(A run of records)

=-=-=-=-=

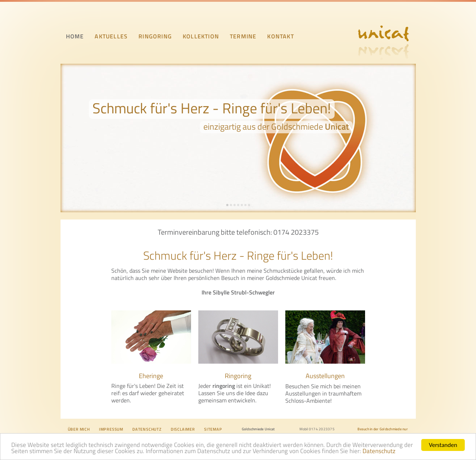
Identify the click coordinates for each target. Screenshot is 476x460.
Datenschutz (379, 452)
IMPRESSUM (111, 429)
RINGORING (155, 36)
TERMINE (243, 36)
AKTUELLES (111, 36)
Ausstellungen (325, 376)
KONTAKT (280, 36)
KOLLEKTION (201, 36)
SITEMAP (213, 429)
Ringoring (238, 376)
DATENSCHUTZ (147, 429)
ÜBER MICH (79, 429)
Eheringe (151, 376)
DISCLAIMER (183, 429)
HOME (75, 36)
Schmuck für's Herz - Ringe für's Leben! (212, 108)
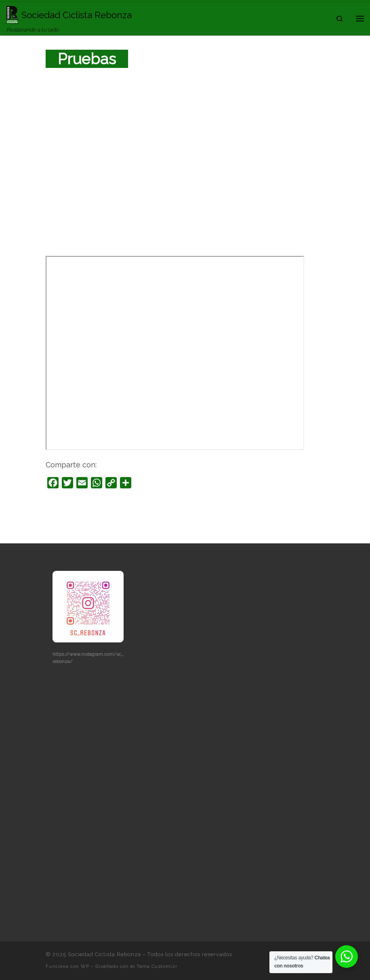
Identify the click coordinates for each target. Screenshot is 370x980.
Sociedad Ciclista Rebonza (104, 954)
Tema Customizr (157, 966)
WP (85, 966)
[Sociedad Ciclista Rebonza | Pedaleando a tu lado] (12, 14)
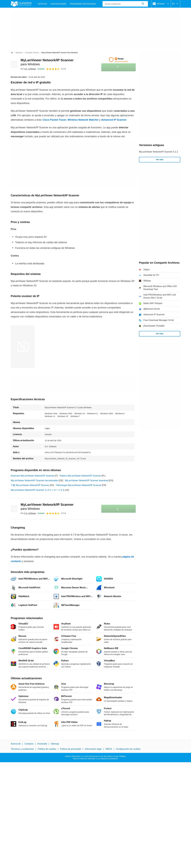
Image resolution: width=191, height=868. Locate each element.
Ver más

=-=-=-=-=

> _Task requirements_
Reproduce the records above, starting at the line that contains "SITEMAP (213, 429)" and ending with the last line of the records. Leave the pictures out.

> _Answer below_
SITEMAP (213, 429)
Ringoring (238, 376)
DATENSCHUTZ (147, 429)
ÜBER MICH (79, 429)
Eheringe (151, 376)
DISCLAIMER (183, 429)
HOME (75, 36)
Schmuck für's Herz - Ringe für's Leben! (212, 108)
Identify the click coordinates for each target. Screenshot is 370x980.
Sociedad Ciclista Rebonza (104, 954)
Tema Customizr (157, 966)
WP (85, 966)
[Sociedad Ciclista Rebonza | Pedaleando a tu lado] (12, 14)
Image resolution: width=191, height=868. Locate each element.
Ver más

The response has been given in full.